Court of Special Appeals of Maryland
Sep 13, 2022
No. 1582-21 (Md. Ct. Spec. App. Sep. 13, 2022)

Opinion

1582-21

09-13-2022

TINA GIOIOSO KOHAN v. JEFFREY WILLIAM KOHAN


UNREPORTED

Circuit Court for Baltimore County Case No.: 03-C-05-012321.

Zic, Tang, Woodward, Patrick L. (Senior Judge, Specially Assigned), JJ.

OPINION [*]

Tang, J.

This appeal arises from an order issued by the Circuit Court for Baltimore County denying exceptions to a magistrate's recommendations. Because the court did not make either an oral or written record showing that it exercised independent judgment in resolving the exceptions, as required by Domingues v. Johnson, 323 Md. 486 (1991) and Kirchner v. Caughey, 326 Md. 567 (1992), we remand the case for further proceedings consistent with this opinion.

FACTUAL AND PROCEDURAL BACKGROUND

Appellant, Tina Gioioso Kohan ("Mother"), and appellee, Jeffrey William Kohan ("Father"), have two children in common. Pursuant to an order entered October 21, 2019 ("October 2019 Order"), Father was required to pay $1,504 per month in child support, retroactive to June 4, 2018, subject to withholding by the Baltimore County Office of Child Support Enforcement ("BCOCSE").

The entry of the October 2019 Order arose from Father's request to reduce his child support obligation. On June 4, 2018, Father filed a motion to modify his child support obligation because the parties' eldest daughter became emancipated in May 2018 when she graduated from high school. On appeal, Mother challenges the October 2019 Order. As we explain in n.2, infra, the issues pertaining to this order are not properly before us.

According to Father, when BCOCSE received the October 2019 Order, BCOCSE did not recognize that Father had been making child support payments directly to Mother since June 4, 2018, and it established arrearages against him. Father filed a motion to eliminate child support arrearages established by BCOCSE and obtain credit for his overpayment of child support collected and held by the agency.

On July 9, 2021, a magistrate held a hearing on the motion. On July 15, 2021, the magistrate recommended, in relevant part, that (1) funds held by BCOCSE be released to each party in specific sums, (2) BCOCSE records shall reflect that Father does not owe any arrears for support, and (3) BCOCSE close its file and cease all collection activities against Father. Mother filed exceptions and amended exceptions to the magistrate's recommendations challenging the way the magistrate determined child support arrearages and overpayment of child support by Father. Father filed cross-exceptions contesting the magistrate's recommendation against an award of his attorney's fees.

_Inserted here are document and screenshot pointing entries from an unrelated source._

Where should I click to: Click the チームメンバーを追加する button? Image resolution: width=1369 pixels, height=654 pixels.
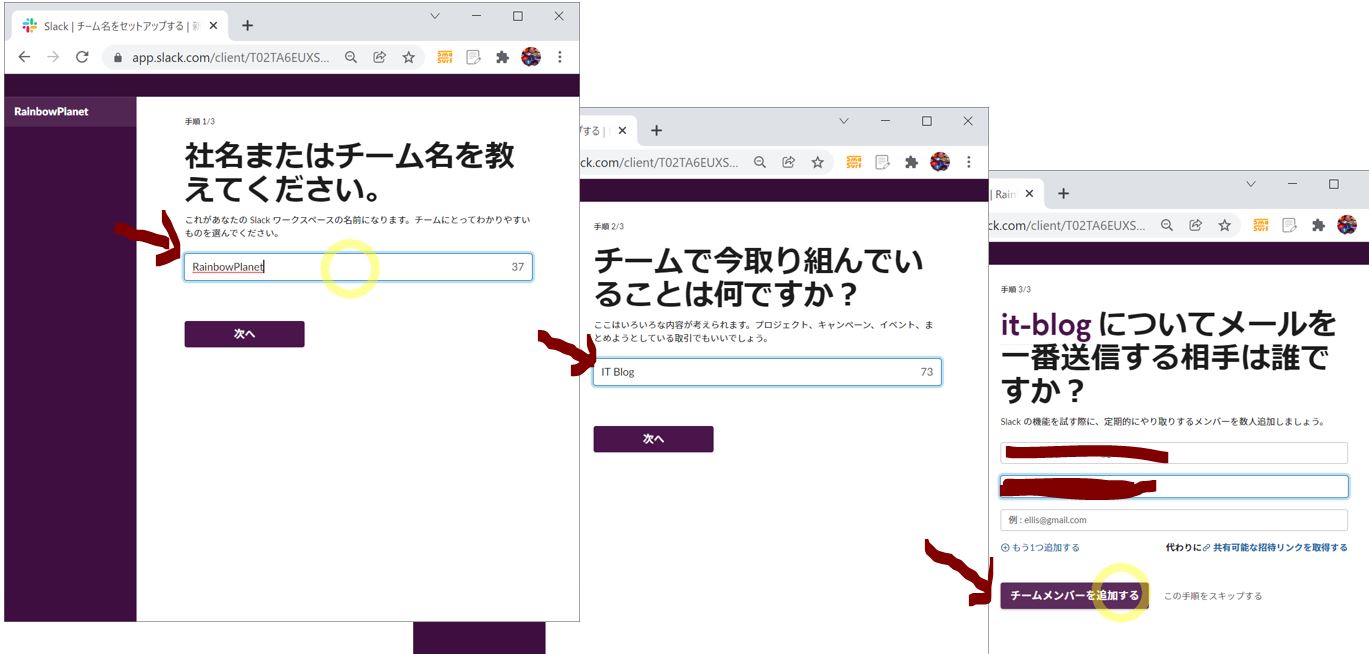[x=1074, y=596]
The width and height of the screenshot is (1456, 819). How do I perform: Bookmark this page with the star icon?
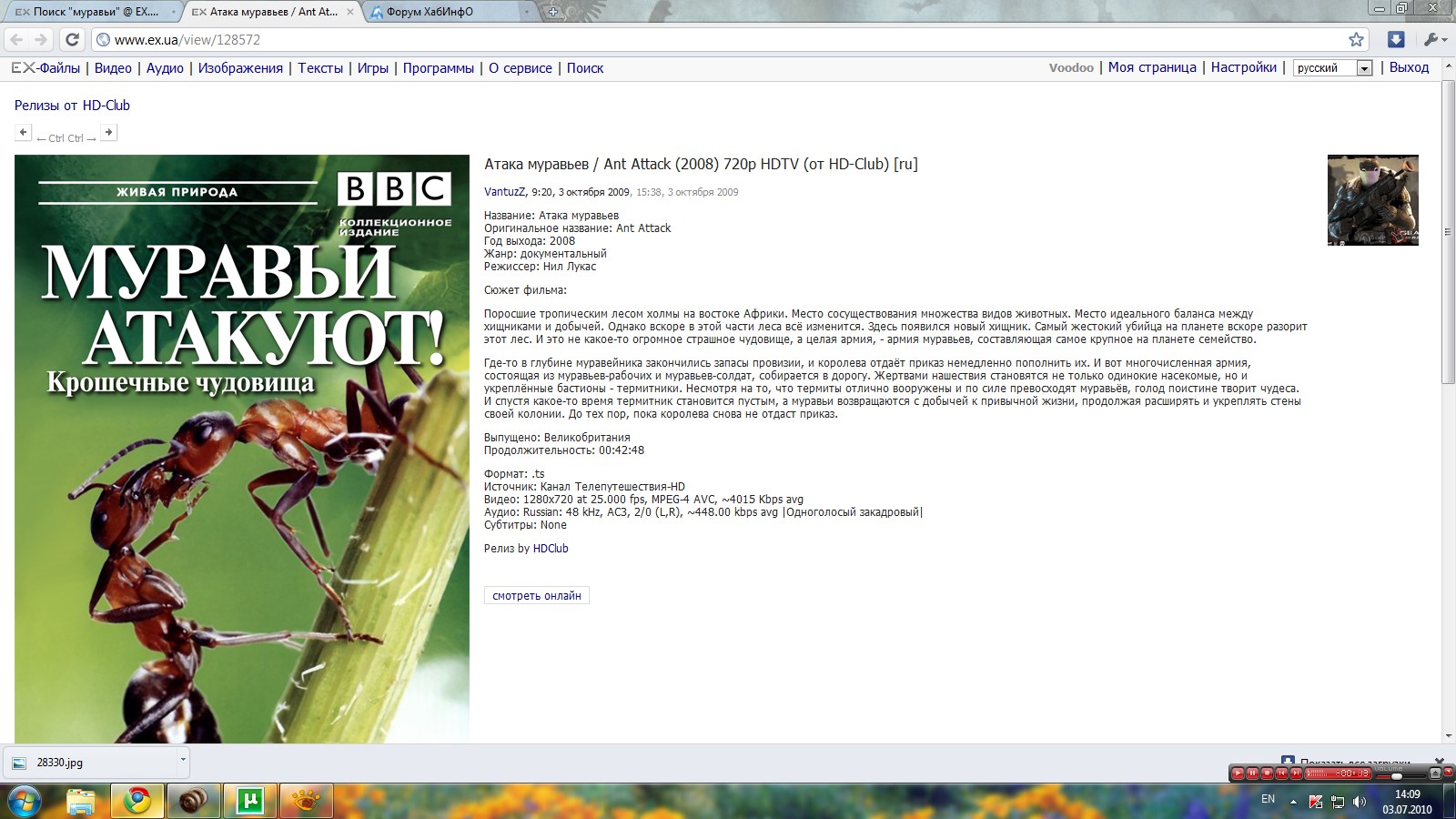click(1356, 39)
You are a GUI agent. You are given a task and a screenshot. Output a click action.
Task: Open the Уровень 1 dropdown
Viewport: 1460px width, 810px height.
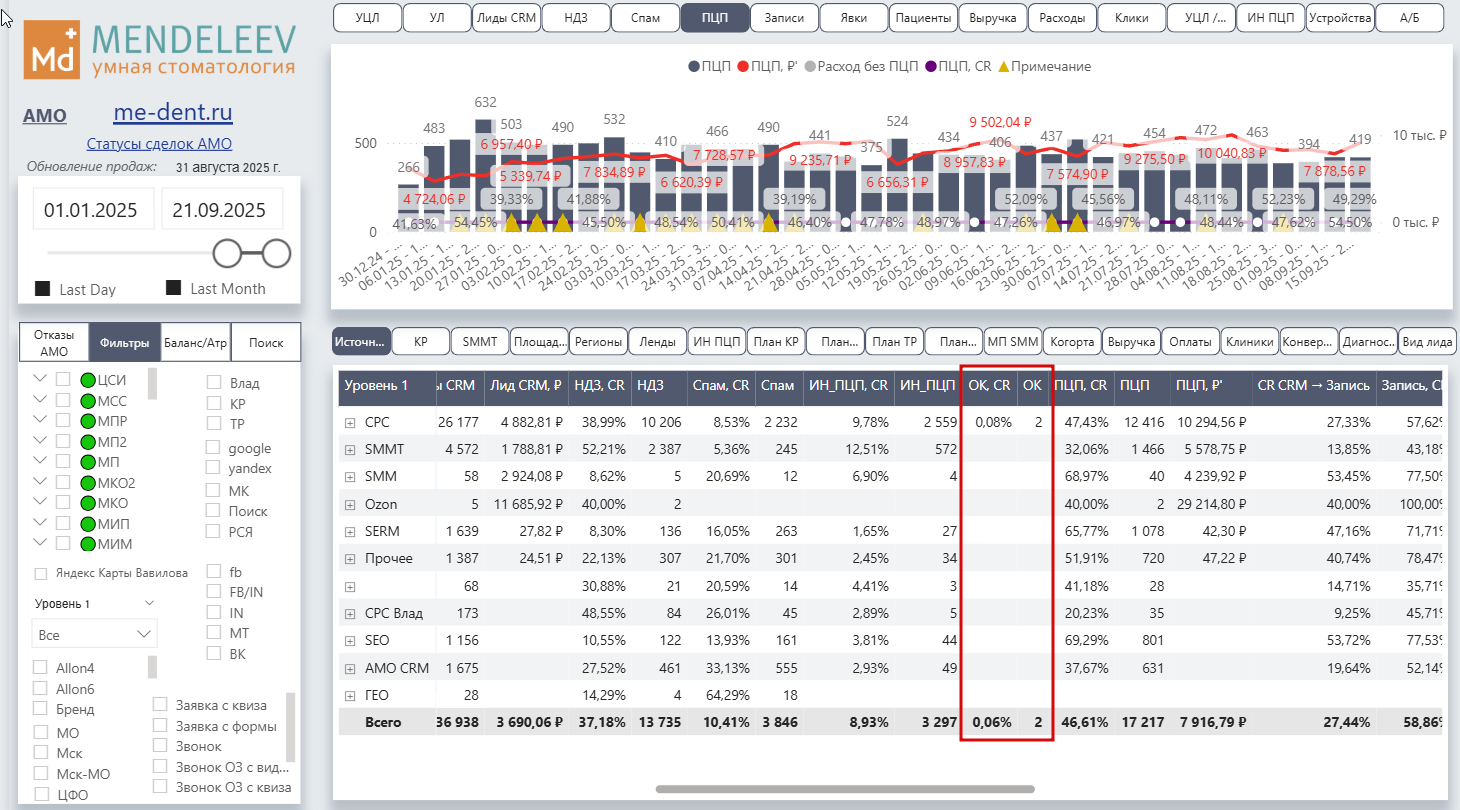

On October 22, 2021, the circuit court held a hearing on the exceptions and took the matter under advisement. On November 8, 2021, the court entered an order denying the exceptions. That order stated in full:

This matter came before the [c]ourt on October 22, 2021 on Exceptions filed by both parties to the Magistrate's Written Report and Recommendation (including Findings of Fact), dated July 15, 2021. Both parties were represented by counsel. Upon review and consideration of said Magistrate's Report, the Transcript of Proceedings, dated July 9, 2021, the Cross Exceptions and exhibits thereto, and oral argument of counsel, the Court overrules the Exceptions of both parties, and affirms the Written Report and Recommendation of [the magistrate].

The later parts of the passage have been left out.